### EXERCISE:
In the material below, find the line that contains "The height and" and the line that contains "Click the Media library icon", then write out exactly those two lines and everything between them.

### SUPPLIED RECORDS:
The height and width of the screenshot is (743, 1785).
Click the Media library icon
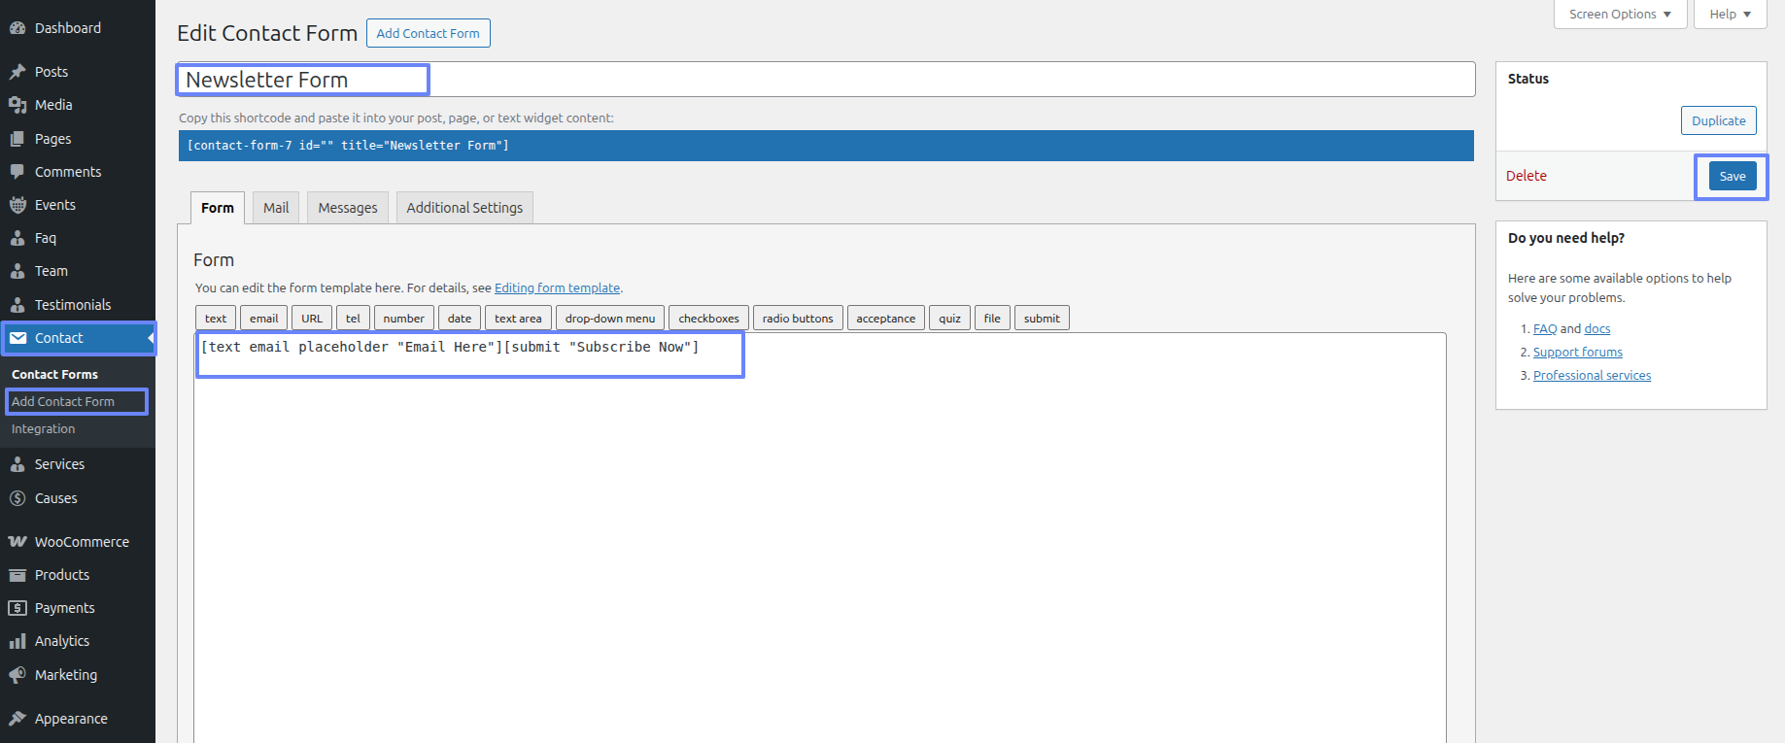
---
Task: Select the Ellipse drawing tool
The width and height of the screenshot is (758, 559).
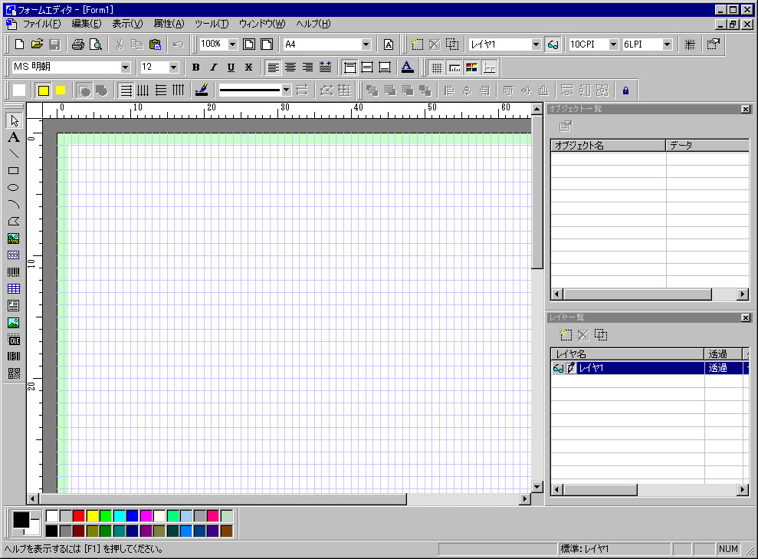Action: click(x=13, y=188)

### TASK ANSWER:
The height and width of the screenshot is (743, 1785).
Click the Media library icon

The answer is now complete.